Kelenturan gerak dan lentiknya jemari penari menunjukan betapa tulusnya tuan rumah memberikan
penghormatan kepada tamu. Perpaduan gerak gemulai penari dengan harmoni lagu pengiring yang
berjudul enam bersaudara melambangkan keharmonisan hidup masyarakat Palembang.

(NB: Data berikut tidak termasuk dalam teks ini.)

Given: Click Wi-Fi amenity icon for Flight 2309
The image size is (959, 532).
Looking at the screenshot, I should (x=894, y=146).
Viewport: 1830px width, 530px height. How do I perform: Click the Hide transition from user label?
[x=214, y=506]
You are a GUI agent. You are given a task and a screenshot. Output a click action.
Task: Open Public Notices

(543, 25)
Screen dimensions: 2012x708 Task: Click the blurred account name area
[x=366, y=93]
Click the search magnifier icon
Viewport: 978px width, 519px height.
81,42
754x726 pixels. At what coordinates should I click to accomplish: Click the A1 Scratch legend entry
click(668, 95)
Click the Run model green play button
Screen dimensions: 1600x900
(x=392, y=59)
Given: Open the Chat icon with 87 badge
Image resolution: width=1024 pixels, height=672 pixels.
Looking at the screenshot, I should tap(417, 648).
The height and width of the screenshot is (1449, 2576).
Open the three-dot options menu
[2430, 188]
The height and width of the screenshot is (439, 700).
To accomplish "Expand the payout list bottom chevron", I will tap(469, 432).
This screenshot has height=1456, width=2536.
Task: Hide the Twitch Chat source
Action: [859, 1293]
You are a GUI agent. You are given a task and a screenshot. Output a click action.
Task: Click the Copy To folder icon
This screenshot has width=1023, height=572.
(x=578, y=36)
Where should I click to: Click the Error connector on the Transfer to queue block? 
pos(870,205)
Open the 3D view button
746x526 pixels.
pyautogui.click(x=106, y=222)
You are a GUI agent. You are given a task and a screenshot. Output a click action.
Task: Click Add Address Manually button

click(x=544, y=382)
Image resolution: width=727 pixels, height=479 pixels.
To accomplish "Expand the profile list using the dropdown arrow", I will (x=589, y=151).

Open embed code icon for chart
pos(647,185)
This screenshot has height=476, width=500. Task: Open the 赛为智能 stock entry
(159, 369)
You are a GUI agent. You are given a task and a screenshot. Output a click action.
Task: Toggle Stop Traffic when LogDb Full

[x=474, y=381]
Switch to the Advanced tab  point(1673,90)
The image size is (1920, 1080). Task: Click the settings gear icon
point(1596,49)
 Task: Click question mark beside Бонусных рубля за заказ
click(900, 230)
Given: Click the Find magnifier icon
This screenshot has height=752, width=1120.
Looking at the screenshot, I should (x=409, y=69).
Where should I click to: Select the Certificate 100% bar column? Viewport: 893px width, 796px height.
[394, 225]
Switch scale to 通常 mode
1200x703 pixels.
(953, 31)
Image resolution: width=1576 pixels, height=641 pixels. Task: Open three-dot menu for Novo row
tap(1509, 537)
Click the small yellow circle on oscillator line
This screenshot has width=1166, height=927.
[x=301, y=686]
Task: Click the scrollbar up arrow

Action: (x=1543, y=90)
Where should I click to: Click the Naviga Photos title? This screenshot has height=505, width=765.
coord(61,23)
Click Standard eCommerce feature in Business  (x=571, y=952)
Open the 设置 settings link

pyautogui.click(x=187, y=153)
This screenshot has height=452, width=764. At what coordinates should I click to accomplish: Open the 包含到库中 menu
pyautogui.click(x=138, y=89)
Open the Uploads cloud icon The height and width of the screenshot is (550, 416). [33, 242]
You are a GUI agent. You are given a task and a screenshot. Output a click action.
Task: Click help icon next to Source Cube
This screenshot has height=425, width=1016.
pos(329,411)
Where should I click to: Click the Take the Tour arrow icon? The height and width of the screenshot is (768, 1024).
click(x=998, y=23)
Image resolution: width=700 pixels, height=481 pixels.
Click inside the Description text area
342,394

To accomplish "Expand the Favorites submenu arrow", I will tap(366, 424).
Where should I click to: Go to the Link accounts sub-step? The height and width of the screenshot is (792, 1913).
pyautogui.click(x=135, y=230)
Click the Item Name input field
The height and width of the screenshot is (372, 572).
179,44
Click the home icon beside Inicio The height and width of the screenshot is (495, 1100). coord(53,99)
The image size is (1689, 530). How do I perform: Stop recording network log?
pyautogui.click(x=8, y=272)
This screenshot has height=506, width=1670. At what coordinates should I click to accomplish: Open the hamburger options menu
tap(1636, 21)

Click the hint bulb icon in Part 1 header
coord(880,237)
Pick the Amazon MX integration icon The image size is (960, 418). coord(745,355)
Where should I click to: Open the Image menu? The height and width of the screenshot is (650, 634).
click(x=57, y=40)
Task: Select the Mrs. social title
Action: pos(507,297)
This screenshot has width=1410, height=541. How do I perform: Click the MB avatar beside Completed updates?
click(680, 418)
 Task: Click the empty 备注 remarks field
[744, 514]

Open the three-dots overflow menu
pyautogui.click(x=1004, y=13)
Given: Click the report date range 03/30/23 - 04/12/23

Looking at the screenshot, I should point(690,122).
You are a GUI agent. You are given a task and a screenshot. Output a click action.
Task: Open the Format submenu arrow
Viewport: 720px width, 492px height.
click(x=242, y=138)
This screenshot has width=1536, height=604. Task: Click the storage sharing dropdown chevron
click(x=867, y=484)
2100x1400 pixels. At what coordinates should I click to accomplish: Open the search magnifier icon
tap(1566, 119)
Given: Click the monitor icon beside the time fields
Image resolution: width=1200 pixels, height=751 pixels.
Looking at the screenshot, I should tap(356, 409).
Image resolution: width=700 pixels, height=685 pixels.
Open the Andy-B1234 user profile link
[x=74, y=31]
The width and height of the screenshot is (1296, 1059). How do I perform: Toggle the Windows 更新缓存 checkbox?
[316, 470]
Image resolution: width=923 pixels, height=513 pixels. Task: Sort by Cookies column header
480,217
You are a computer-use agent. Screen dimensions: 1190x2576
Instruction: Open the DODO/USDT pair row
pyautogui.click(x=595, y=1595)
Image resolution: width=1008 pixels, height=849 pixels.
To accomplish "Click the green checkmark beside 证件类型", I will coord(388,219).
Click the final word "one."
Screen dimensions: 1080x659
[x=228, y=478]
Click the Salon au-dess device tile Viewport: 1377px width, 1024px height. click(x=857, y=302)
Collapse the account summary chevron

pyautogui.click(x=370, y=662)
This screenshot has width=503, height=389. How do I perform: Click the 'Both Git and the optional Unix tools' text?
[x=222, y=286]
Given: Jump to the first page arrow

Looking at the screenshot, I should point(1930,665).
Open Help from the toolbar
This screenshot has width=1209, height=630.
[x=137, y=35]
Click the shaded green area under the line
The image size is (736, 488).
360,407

Tari Tanggai sering dipergunakan dalam acara pernikahan masyarakat Sumatera Selatan, acara-
acara resmi organisasi dan pergelaran seni di sekolah-sekolah. Sanggar-sanggar seni di kota
Palembang banyak yang menyediakan jasa pergelaran tarian tanggai ini, lengkap dengan
kemewahan pakaian adat Sumatera Selatan.
Dahulu tarian ini pulalah yang selalu disajikan kepada tamu-tamu raja kerajaan Sriwijaya. Tidak
hanya pada acara perkawinan saja, disetiap acarapun tarian ini sering dilakukan. Tari ini merupakan
perpaduan antara gerak yang gemulai dengan busana khas daerah. Tarian ini menggambarkan
masyarakat Palembang yang ramah dan menghormati, menghargai serta menyayangi tamu yang
berkunjung ke daerahnya.

B. SARAN
Penulis ini berharap dengan adanya keanekaragam budaya yang dimiliki Indonesia khususnya Kota
Palembang dapat terus dipertahankan dan dijaga kelestariannya. Sehingga kebudayaan asli yang
kita miliki tetap terjaga utuh dan menjadi warisan budaya yang tidak mati oleh karena kemajuan
jaman arus globalisasi. Karena kebudayaan asli yang kita miliki merupakan identitas diri Negara
kita sebagai bangsa Indonesia. Dengan kebudayaan yang kita miliki kita dapat memperkuat
hubungan antar sesama bangsa Indonesia.
DAFTAR PUSTAKA
Koentjaraningrat 2005 “Pengantar Antropologi II”. Jakarta: Rineka Cipta.
Bakker Anton 2000 “Antropologi Metafisik”. Yogyakarta: Kanisius.